### Aim of the task
In the data below, copy the lines from the one containing "This screenshot has width=735, height=426." through the one containing "(x=298, y=415)", both included, with no changes.

[Entries on where items appear]
Begin

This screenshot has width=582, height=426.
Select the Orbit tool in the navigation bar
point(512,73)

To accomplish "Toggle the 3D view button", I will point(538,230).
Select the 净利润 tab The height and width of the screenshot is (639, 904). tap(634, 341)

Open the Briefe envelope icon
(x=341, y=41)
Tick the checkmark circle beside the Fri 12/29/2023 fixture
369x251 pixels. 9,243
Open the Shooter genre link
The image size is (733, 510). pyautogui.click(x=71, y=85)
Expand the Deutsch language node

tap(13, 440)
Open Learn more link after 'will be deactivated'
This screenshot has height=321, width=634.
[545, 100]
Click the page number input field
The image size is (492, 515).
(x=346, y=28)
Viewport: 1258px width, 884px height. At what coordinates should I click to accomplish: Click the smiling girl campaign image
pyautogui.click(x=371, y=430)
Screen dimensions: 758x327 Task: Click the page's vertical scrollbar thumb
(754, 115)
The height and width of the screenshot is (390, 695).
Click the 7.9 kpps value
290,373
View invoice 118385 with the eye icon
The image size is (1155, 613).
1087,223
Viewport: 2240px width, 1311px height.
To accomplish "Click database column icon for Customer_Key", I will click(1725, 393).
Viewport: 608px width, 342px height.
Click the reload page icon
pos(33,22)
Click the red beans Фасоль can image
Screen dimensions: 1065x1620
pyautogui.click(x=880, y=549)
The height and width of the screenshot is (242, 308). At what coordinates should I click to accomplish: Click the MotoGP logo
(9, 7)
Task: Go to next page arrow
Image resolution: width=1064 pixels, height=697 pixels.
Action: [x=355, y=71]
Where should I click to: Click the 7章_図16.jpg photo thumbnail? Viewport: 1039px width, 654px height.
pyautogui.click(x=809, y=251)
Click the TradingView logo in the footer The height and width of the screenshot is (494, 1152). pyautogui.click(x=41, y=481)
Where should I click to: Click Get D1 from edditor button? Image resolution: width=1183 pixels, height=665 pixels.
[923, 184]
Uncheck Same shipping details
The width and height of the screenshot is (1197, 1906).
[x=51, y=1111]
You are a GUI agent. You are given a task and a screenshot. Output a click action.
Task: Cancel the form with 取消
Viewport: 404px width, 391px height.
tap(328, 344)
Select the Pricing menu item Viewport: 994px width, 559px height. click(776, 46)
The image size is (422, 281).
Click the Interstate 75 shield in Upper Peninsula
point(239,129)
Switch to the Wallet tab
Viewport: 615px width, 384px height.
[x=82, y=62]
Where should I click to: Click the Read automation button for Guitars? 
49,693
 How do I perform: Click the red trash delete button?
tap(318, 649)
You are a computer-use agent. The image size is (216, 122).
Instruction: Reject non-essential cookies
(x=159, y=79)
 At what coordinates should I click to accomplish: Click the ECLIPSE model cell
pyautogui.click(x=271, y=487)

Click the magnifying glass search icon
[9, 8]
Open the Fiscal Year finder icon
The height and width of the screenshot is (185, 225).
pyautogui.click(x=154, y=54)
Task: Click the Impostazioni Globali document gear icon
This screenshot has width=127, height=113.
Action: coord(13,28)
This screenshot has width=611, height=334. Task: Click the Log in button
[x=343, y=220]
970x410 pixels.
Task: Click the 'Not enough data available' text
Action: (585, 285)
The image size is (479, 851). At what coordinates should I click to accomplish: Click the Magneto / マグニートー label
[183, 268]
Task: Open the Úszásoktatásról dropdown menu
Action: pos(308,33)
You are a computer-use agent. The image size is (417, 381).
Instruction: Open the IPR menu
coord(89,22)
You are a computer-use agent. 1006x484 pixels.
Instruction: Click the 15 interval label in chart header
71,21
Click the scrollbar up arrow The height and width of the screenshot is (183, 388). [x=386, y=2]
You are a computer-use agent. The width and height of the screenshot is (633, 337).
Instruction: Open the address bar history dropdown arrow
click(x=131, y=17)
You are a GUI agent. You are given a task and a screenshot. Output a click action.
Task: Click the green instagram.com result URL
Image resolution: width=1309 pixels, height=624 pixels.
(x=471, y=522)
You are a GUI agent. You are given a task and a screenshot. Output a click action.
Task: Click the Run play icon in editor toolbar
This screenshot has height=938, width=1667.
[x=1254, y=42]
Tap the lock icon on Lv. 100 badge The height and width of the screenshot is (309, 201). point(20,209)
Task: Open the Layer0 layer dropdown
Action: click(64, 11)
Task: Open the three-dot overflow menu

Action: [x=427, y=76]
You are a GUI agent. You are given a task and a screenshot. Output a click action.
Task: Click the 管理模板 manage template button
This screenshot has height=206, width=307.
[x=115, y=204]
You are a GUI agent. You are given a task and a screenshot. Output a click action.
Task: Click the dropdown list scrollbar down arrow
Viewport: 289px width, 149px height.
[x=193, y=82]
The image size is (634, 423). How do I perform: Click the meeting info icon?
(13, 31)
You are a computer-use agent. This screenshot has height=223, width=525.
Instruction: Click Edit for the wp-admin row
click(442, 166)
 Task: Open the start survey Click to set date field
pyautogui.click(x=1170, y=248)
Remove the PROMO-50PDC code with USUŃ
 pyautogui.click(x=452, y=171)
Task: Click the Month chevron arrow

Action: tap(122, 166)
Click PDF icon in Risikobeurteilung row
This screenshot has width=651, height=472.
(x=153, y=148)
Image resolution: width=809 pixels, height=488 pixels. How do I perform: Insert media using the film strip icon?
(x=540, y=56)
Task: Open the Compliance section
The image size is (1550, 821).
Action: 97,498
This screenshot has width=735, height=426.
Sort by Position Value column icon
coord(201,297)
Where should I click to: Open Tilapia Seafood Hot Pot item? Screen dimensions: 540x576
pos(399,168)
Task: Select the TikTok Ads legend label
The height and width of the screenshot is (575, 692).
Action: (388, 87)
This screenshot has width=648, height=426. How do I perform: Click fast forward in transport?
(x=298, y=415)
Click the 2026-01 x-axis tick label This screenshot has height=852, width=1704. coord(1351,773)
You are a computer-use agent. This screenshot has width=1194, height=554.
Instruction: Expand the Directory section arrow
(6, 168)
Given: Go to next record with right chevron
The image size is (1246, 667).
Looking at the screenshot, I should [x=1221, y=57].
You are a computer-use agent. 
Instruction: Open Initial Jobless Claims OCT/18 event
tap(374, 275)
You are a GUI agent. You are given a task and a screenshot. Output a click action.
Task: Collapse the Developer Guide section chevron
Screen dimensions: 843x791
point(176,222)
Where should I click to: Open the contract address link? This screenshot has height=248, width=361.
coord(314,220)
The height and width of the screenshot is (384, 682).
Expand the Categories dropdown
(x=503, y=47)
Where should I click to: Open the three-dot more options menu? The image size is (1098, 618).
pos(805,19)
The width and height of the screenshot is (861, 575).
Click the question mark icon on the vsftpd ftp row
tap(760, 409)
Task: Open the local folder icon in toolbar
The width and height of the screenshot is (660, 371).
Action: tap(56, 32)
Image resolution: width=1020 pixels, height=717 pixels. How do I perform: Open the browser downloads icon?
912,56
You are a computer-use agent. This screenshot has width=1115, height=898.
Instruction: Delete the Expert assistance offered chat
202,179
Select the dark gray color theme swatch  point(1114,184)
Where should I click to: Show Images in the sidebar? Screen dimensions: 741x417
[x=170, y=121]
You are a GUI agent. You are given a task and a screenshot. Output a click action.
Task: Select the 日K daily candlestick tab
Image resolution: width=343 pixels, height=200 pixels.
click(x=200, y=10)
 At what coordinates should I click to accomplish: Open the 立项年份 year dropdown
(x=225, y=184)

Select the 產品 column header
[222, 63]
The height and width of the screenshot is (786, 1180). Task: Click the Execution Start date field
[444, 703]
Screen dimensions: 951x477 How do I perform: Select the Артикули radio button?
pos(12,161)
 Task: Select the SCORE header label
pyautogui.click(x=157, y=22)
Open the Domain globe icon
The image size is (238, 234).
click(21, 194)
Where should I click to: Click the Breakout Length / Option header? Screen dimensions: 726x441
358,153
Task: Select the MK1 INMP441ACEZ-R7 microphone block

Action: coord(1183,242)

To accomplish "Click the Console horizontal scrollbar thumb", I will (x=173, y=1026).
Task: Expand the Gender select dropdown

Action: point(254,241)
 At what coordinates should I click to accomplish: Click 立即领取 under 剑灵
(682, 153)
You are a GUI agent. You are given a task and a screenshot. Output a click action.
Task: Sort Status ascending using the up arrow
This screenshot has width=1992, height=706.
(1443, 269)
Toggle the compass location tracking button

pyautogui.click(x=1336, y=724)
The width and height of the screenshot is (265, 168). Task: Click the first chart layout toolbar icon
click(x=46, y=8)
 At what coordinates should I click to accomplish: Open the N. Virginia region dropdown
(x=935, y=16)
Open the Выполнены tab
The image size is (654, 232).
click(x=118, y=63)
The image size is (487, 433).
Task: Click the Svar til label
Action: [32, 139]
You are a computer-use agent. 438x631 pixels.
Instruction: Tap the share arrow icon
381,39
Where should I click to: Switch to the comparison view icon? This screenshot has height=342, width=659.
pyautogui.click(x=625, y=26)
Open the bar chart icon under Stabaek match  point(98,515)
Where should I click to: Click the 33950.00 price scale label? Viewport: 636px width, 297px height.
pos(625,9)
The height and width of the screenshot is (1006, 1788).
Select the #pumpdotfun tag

End

### Full solution
This screenshot has width=735, height=426.
Sort by Position Value column icon
coord(201,297)
Where should I click to: Open Tilapia Seafood Hot Pot item? Screen dimensions: 540x576
pos(399,168)
Task: Select the TikTok Ads legend label
The height and width of the screenshot is (575, 692).
Action: (388, 87)
This screenshot has width=648, height=426. How do I perform: Click fast forward in transport?
(x=298, y=415)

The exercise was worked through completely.